# H3C防火墙-安全域知识与登录实验
# 实验拓扑
实验二:安全域知识和Telnet、Http、Https方式登录防火墙配置
# 专业知识
1.安全域的知识
- 安全域(Security Zone)用于管理防火墙设备上安全需求相同的多个接口
- 管理员将安全需求相同的接口进行分类,并划分到不同的安全域,能够实现安全策略的同一管理
- 把防火墙的各个接口划入到不同的安全域中,然后对安全域之间进行安全策略的控制
2.防火墙出厂缺省的安全域
- 华三防火墙出厂存在缺省安全域:Local、Trust、DMZ、Management和Untrust
- 缺省安全域不能被删除,且安全域中没有接口
[H3C]security-zone name ?
STRING<1-31> Security zone name
Local
Trust
DMZ
Untrust
Management
[H3C]security-zone name
3.缺省安全域说明及安全等级
- Untrust(不可信任区域)安全等级是5,一般都是连接外网区域(internet)的接口
- DMZ(Demilitarized Zone,非军事区)安全等级是50,一般为连服务器区域的接口
- Trust(信任区域)安全等级是85,一般都是连接内部网络的接口
- Local(本地区域)安全等级是100,指防火墙本身的各接口,用户不能改变Loccal区域本身的任何配置,包括向其中添加接口
- Management(管理区域)安全等级是100,指通过telnet、http、https等方式用于管理防火墙设备的连接接口
4.安全区域配置主要步骤
安全域知识和登录防火墙配置
步骤二:创建安全域间实例,安全域间实例用于定义连个安全域之间相互访问时所进行的安全策略检查(如包过滤策略ACL、ASPF策略、对象策略等)
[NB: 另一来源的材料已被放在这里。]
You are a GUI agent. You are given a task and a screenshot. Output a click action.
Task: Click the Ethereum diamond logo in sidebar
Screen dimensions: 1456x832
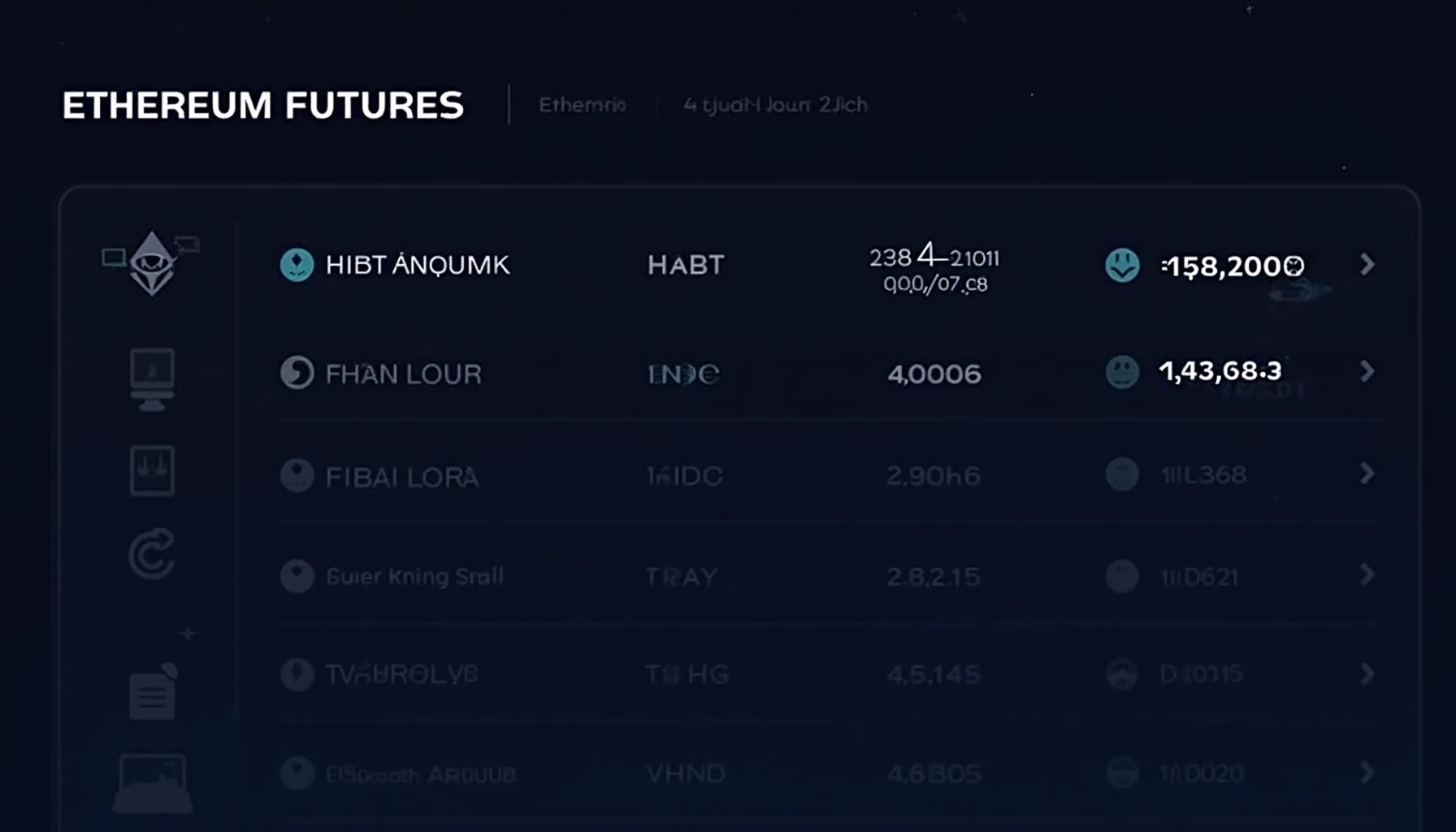(x=152, y=263)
说明:包过滤策略即ACL、对象策略即object-policy、ASPF策略即Advance Stateful Packet Filter高级状态包过滤,必须在安全域之间实例上配置安全策略,而且只有匹配放行策略的报文才允许通过,否则系统默认丢弃这些接口之间发送的报文。
5.安全域接口之间报文转发规则
创建安全域后,设备上各接口的报文转发遵循以下规则:
- 一个安全域中的接口与一个不属于任何安全域的接口之间的报文会被丢弃
- 属于同一个安全域的接口之间的报文缺省会被丢弃
- 安全域之间的报文由安全控制策略进行安全检查,并根据检查的结果放行或丢弃,若安全控制策略不存在或不生效,则报文会被丢弃
- 非安全域的接口之间的报文被丢弃
# 实验内容
1.按照拓扑结构连接防火墙G1/0/1接口,启动F1060防火墙
2.配置G1/0/1接口为Management安全域接口,创建访问控制列表ACL2000作为安全策略检查,配置从management安全域到local安全域之间的安全域间实例,执行访问控制列表2000的安全策略检查
步骤一:创建Management安全域,并添加接口G1/0/1
[FW1]security-zone name Management
[FW1-security-zone-Management]import interface g1/0/1
步骤二:创建一个访问控制列表2000作为安全区域间策略检测
[FW1]acl basic 2000
[FW1-acl-ipv4-basic-2000]rule permit source 192.168.0.0 0.0.0.255
步骤三:配置从Management安全域到Local安全域之间的安全域间实例
[FW1]zone-pair security source management destination local
[FW1-zone-pair-security-Management-Local]packet-filter 2000
3.在主机上通过Telnet方式登录防火墙,账号密码使用默认的admin
4.在主机上通过http方式登录防火墙,账号密码使用默认admin
5.为了在主机上通过https方式登录防火墙,首先检查admin账号可以发现service-type有没有https,需要增加服务类型
步骤一:通过进入到admin的用户配置中查看service-type是否添加了https服务
[FW1]local-user admin class manage
[FW1-luser-manage-admin]dis th
#
local-user admin class manage
password hash $h$6$UbIhNnPevyKUwfpm$LqR3+yg1IjNct39MkOR0H0iQXLkYB3jMqM4vbAeoXOhbabIIFnjJPEGR00YiYA1Sz4LiY3FmEdru2fOLMb1shQ==
service-type telnet terminal http
authorization-attribute user-role level-3
authorization-attribute user-role network-admin
authorization-attribute user-role network-operator
#
return
[FW1-luser-manage-admin]
可以看到是没有添加https服务的
步骤二:手动为其添加https服务
[FW1-luser-manage-admin]service-type https
6.在主机上通过https方式登录防火墙,账号密码使用默认的admin